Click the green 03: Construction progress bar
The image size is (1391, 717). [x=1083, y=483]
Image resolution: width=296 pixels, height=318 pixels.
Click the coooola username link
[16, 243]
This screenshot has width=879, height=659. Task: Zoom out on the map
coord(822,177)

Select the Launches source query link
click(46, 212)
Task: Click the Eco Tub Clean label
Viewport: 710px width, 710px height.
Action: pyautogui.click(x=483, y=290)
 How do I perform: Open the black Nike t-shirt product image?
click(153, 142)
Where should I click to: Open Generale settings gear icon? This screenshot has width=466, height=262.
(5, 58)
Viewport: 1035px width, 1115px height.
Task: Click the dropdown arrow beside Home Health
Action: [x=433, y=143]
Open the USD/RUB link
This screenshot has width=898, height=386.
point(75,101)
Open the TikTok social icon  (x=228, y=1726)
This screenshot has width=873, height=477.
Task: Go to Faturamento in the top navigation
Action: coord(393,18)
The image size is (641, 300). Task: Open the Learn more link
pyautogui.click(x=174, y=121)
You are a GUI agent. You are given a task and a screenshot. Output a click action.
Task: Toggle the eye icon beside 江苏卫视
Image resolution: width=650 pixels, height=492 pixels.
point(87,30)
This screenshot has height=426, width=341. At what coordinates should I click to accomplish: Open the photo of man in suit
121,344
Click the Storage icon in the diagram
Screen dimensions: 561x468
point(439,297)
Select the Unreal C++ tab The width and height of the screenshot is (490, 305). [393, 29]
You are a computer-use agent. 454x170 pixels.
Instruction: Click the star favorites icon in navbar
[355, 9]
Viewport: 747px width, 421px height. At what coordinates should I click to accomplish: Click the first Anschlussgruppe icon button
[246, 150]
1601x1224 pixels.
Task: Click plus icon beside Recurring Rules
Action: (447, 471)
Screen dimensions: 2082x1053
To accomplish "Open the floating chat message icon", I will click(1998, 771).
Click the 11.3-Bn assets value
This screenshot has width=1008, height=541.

- **AIM**:
Rewrite the records above as a numbered list, leaving out blank lines.

- **EXPECTED OUTPUT**:
1. Click the green 03: Construction progress bar
2. The image size is (1391, 717). [x=1083, y=483]
3. Image resolution: width=296 pixels, height=318 pixels.
4. Click the coooola username link
5. [16, 243]
6. This screenshot has width=879, height=659. Task: Zoom out on the map
7. coord(822,177)
8. Select the Launches source query link
9. click(46, 212)
10. Task: Click the Eco Tub Clean label
11. Viewport: 710px width, 710px height.
12. Action: pyautogui.click(x=483, y=290)
13.  How do I perform: Open the black Nike t-shirt product image?
14. click(153, 142)
15. Where should I click to: Open Generale settings gear icon? This screenshot has width=466, height=262.
16. (5, 58)
17. Viewport: 1035px width, 1115px height.
18. Task: Click the dropdown arrow beside Home Health
19. Action: [x=433, y=143]
20. Open the USD/RUB link
21. This screenshot has width=898, height=386.
22. point(75,101)
23. Open the TikTok social icon  (x=228, y=1726)
24. This screenshot has width=873, height=477.
25. Task: Go to Faturamento in the top navigation
26. Action: coord(393,18)
27. The image size is (641, 300). Task: Open the Learn more link
28. pyautogui.click(x=174, y=121)
29. You are a GUI agent. You are given a task and a screenshot. Output a click action.
30. Task: Toggle the eye icon beside 江苏卫视
31. Image resolution: width=650 pixels, height=492 pixels.
32. point(87,30)
33. This screenshot has height=426, width=341. At what coordinates should I click to accomplish: Open the photo of man in suit
34. 121,344
35. Click the Storage icon in the diagram
36. Screen dimensions: 561x468
37. point(439,297)
38. Select the Unreal C++ tab The width and height of the screenshot is (490, 305). [393, 29]
39. You are a computer-use agent. 454x170 pixels.
40. Instruction: Click the star favorites icon in navbar
41. [355, 9]
42. Viewport: 747px width, 421px height. At what coordinates should I click to accomplish: Click the first Anschlussgruppe icon button
43. [246, 150]
44. 1601x1224 pixels.
45. Task: Click plus icon beside Recurring Rules
46. Action: (447, 471)
47. Screen dimensions: 2082x1053
48. To accomplish "Open the floating chat message icon", I will click(1998, 771).
49. Click the 11.3-Bn assets value
50. This screenshot has width=1008, height=541.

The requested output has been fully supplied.